*What to work on*
Output the records again verbatim.

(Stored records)

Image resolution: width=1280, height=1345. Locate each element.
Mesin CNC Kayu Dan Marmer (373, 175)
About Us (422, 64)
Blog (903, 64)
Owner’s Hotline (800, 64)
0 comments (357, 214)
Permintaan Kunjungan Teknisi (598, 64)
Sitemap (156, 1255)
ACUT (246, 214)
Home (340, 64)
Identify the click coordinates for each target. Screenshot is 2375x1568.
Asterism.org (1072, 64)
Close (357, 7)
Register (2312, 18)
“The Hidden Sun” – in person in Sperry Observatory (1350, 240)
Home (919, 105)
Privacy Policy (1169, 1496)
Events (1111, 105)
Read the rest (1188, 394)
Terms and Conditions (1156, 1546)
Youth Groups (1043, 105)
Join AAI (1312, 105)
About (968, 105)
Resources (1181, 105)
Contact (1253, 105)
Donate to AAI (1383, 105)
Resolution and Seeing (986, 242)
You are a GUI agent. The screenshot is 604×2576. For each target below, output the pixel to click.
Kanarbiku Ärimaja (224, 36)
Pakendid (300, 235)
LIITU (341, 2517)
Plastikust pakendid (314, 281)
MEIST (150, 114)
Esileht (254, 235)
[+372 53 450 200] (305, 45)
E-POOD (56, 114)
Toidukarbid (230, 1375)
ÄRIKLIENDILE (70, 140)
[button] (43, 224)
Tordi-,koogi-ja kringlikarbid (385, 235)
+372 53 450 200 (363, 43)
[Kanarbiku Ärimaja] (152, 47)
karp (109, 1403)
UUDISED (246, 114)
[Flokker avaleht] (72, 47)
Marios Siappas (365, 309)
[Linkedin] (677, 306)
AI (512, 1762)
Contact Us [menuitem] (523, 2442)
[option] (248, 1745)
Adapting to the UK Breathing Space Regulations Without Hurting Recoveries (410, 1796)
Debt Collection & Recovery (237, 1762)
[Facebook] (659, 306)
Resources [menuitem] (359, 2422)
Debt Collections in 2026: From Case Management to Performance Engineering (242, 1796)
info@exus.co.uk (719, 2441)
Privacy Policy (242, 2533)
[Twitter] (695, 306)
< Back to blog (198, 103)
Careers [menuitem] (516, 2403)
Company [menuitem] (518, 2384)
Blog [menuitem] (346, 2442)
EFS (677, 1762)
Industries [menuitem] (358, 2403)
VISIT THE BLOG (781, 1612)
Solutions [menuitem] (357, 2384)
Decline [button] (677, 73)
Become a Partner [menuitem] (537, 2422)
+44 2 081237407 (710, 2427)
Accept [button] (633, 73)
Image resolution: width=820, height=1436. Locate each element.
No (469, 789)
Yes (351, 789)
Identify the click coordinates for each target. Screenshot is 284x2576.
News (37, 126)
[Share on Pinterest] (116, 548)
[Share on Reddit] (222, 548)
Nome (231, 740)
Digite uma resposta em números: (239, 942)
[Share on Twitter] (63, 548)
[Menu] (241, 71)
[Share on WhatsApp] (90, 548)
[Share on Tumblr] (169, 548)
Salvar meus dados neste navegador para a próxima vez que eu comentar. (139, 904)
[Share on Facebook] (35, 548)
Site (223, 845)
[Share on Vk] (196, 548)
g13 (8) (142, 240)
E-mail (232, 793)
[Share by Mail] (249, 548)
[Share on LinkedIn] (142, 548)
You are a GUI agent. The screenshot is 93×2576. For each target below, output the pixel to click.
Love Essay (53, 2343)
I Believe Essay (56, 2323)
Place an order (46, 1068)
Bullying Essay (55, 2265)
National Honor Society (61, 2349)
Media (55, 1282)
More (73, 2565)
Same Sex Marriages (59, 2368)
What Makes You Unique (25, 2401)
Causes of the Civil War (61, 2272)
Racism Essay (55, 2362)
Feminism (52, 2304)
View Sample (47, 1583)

*Expected answer*
Image resolution: width=1280, height=1345. Locate each element.
Mesin CNC Kayu Dan Marmer (373, 175)
About Us (422, 64)
Blog (903, 64)
Owner’s Hotline (800, 64)
0 comments (357, 214)
Permintaan Kunjungan Teknisi (598, 64)
Sitemap (156, 1255)
ACUT (246, 214)
Home (340, 64)
Identify the click coordinates for each target. Screenshot is 2375x1568.
Asterism.org (1072, 64)
Close (357, 7)
Register (2312, 18)
“The Hidden Sun” – in person in Sperry Observatory (1350, 240)
Home (919, 105)
Privacy Policy (1169, 1496)
Events (1111, 105)
Read the rest (1188, 394)
Terms and Conditions (1156, 1546)
Youth Groups (1043, 105)
Join AAI (1312, 105)
About (968, 105)
Resources (1181, 105)
Contact (1253, 105)
Donate to AAI (1383, 105)
Resolution and Seeing (986, 242)
You are a GUI agent. The screenshot is 604×2576. For each target below, output the pixel to click.
Kanarbiku Ärimaja (224, 36)
Pakendid (300, 235)
LIITU (341, 2517)
Plastikust pakendid (314, 281)
MEIST (150, 114)
Esileht (254, 235)
[+372 53 450 200] (305, 45)
E-POOD (56, 114)
Toidukarbid (230, 1375)
ÄRIKLIENDILE (70, 140)
[button] (43, 224)
Tordi-,koogi-ja kringlikarbid (385, 235)
+372 53 450 200 (363, 43)
[Kanarbiku Ärimaja] (152, 47)
karp (109, 1403)
UUDISED (246, 114)
[Flokker avaleht] (72, 47)
Marios Siappas (365, 309)
[Linkedin] (677, 306)
AI (512, 1762)
Contact Us [menuitem] (523, 2442)
[option] (248, 1745)
Adapting to the UK Breathing Space Regulations Without Hurting Recoveries (410, 1796)
Debt Collection & Recovery (237, 1762)
[Facebook] (659, 306)
Resources [menuitem] (359, 2422)
Debt Collections in 2026: From Case Management to Performance Engineering (242, 1796)
info@exus.co.uk (719, 2441)
Privacy Policy (242, 2533)
[Twitter] (695, 306)
< Back to blog (198, 103)
Careers [menuitem] (516, 2403)
Company [menuitem] (518, 2384)
Blog [menuitem] (346, 2442)
EFS (677, 1762)
Industries [menuitem] (358, 2403)
VISIT THE BLOG (781, 1612)
Solutions [menuitem] (357, 2384)
Decline [button] (677, 73)
Become a Partner [menuitem] (537, 2422)
+44 2 081237407 (710, 2427)
Accept [button] (633, 73)
Image resolution: width=820, height=1436. Locate each element.
No (469, 789)
Yes (351, 789)
Identify the click coordinates for each target. Screenshot is 284x2576.
News (37, 126)
[Share on Pinterest] (116, 548)
[Share on Reddit] (222, 548)
Nome (231, 740)
Digite uma resposta em números: (239, 942)
[Share on Twitter] (63, 548)
[Menu] (241, 71)
[Share on WhatsApp] (90, 548)
[Share on Tumblr] (169, 548)
Salvar meus dados neste navegador para a próxima vez que eu comentar. (139, 904)
[Share on Facebook] (35, 548)
Site (223, 845)
[Share on Vk] (196, 548)
g13 (8) (142, 240)
E-mail (232, 793)
[Share by Mail] (249, 548)
[Share on LinkedIn] (142, 548)
You are a GUI agent. The screenshot is 93×2576. For each target below, output the pixel to click.
Love Essay (53, 2343)
I Believe Essay (56, 2323)
Place an order (46, 1068)
Bullying Essay (55, 2265)
National Honor Society (61, 2349)
Media (55, 1282)
More (73, 2565)
Same Sex Marriages (59, 2368)
What Makes You Unique (25, 2401)
Causes of the Civil War (61, 2272)
Racism Essay (55, 2362)
Feminism (52, 2304)
View Sample (47, 1583)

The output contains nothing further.